**TASK TO COMPLETE**
Omit the pictures. Transcribe exactly the lines below, from the one with "Task: Enable the Loose Limit switch" up to and including the last.

BEGIN

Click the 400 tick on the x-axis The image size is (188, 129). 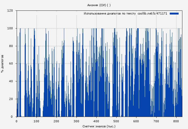(x=96, y=121)
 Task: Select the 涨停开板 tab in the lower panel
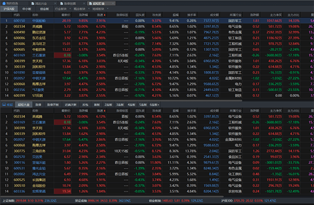tap(53, 105)
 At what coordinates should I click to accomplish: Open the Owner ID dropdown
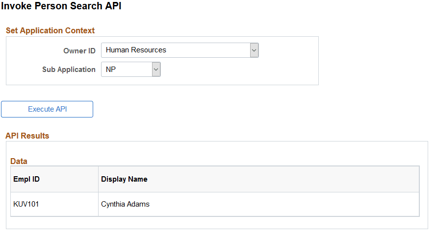tap(180, 50)
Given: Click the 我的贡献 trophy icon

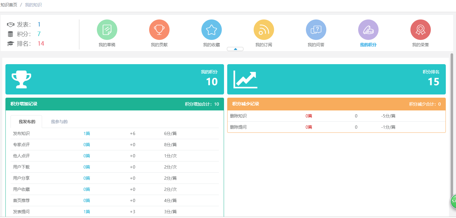Looking at the screenshot, I should coord(159,30).
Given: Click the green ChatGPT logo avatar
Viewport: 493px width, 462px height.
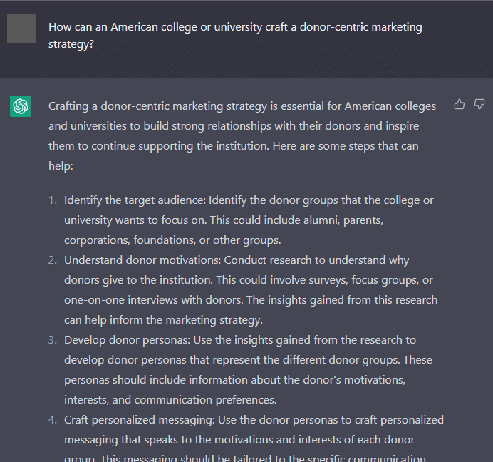Looking at the screenshot, I should click(21, 106).
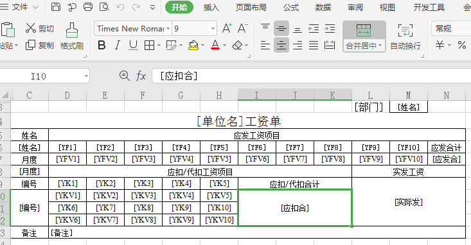Click the formula bar input field

(x=311, y=76)
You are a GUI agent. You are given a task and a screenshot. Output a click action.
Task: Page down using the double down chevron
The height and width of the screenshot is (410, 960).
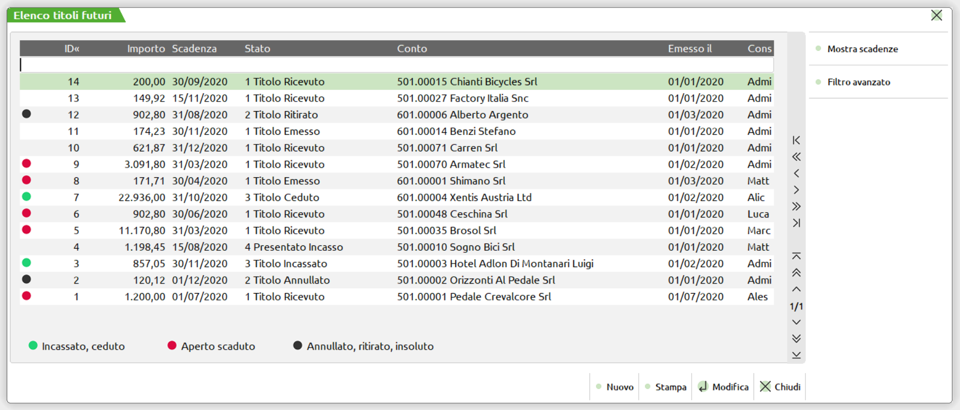tap(796, 339)
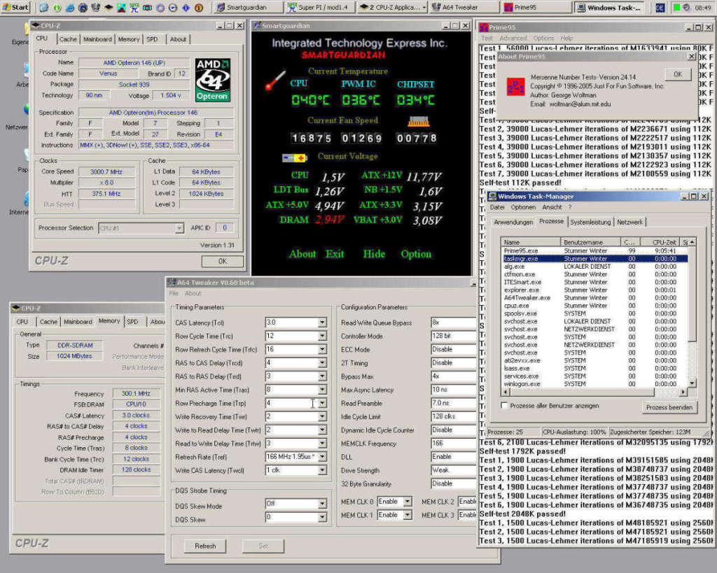
Task: Click the heatsink fan icon in Smartguardian
Action: click(418, 120)

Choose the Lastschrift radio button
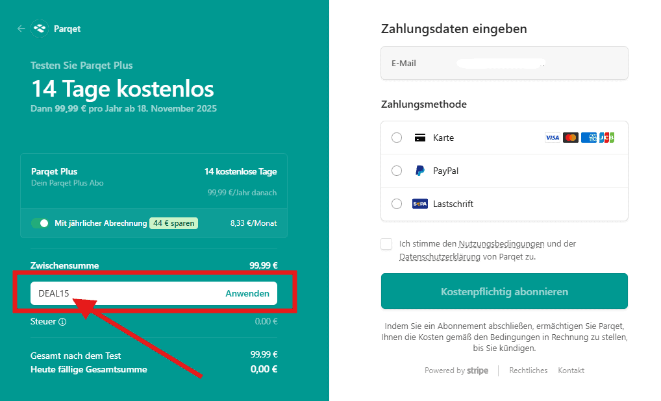coord(397,204)

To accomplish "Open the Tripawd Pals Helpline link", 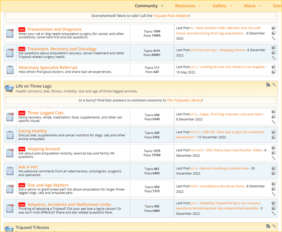I will [171, 16].
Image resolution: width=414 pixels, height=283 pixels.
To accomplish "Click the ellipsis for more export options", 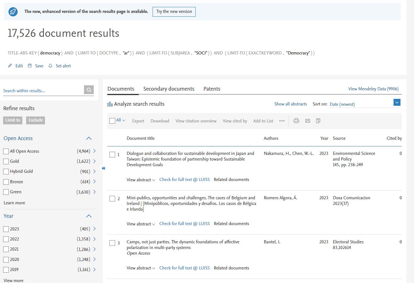I will point(282,121).
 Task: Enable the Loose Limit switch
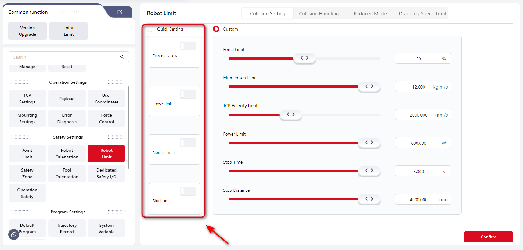[188, 94]
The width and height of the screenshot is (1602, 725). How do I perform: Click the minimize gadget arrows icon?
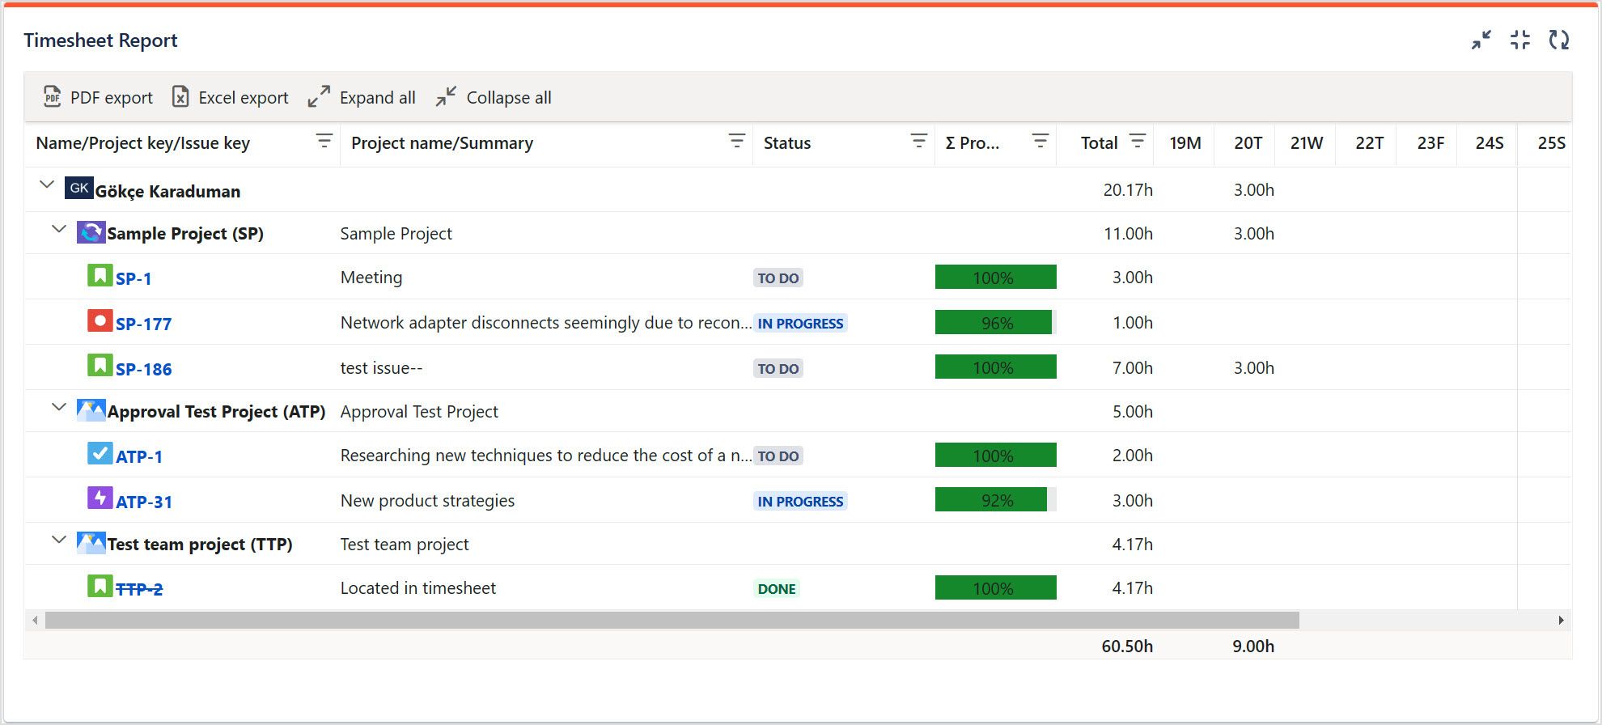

END

**RESPONSE TO THE EXERCISE**
 Task: Enable the Loose Limit switch
[188, 94]
The width and height of the screenshot is (1602, 725). How do I perform: Click the minimize gadget arrows icon?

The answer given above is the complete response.